PASSAGE PROVIDED
Stina Sternberg said in Golf Digest a month or two ago that a male 4 handicapper who hits the ball a long way still wouldn't beat anyone on the LPGA Tour. I tend to agree, though not necessarily for the reasons she stated ("pressure" was one of 'em).

I think there's a HUGE difference between a 4 handicapper and a scratch golfer, and I've long believed (though not by a big margin) this: a scratch golfer who established his handicap playing on a reasonably good golf course (no wide open munis with flat, slow greens, two bunkers, and rough a half an inch higher than the fairway) could "keep his card" on the LPGA Tour.

Now, that's not to say the guy's gonna win anything. I don't even think his name would show up on any leaderboards. Ever. But I've attended a fair number of LPGA Tour events, and I've played with a fair number of scratch golfers. It seems like most weeks on the LPGA Tour, though the leader might have shot -8 or -10 through two rounds, the cut still comes at +4 or so. I think the average scratch golfer - a well-rounded player who got there on a reasonable course, remember - would make a lot of cuts, finish in the top 50 half the time he did, and keep his LPGA card (I'm assuming that if you make 75% of the cuts you keep your card).

I think the LPGA's normal setups would be shorter than what the guy's used to. As a guy, he'd have a distance advantage. Women play courses that top out at about 6500, sometimes 6600 yards. The guy could hit 3W and still be out there with a lot of the women, and the extra club or two less he'd have in from there would help again.

Paula Creamer flew a ball into a bunker at the U.S. Women's Open 40 yards short of a hole 250 yards from the tee! The vast majority lay up on any par five over 475 yards. Some of 'em play 370 yard holes with a driver and a mid-iron.

PROBLEM REQUIREMENTS
Please rewrite the passage about scratch golfers on the LPGA Tour, starting with "I think the LPGA's" and going on through "would help again.", with "3W" changed to "3-wood".

SUPPLIED DATA

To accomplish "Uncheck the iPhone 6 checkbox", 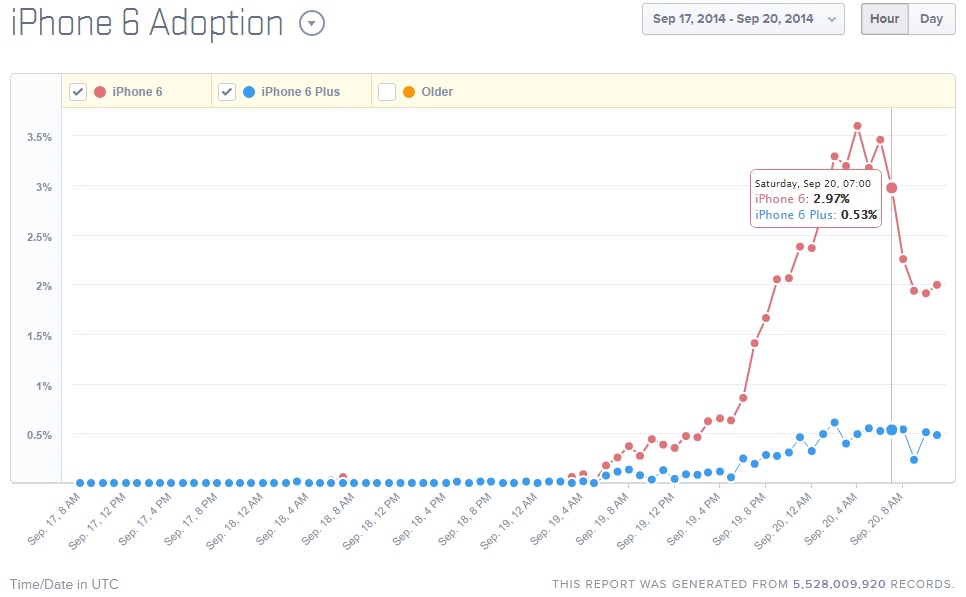I will (78, 91).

CORRECT OUTPUT
I think the LPGA's normal setups would be shorter than what the guy's used to. As a guy, he'd have a distance advantage. Women play courses that top out at about 6500, sometimes 6600 yards. The guy could hit 3-wood and still be out there with a lot of the women, and the extra club or two less he'd have in from there would help again.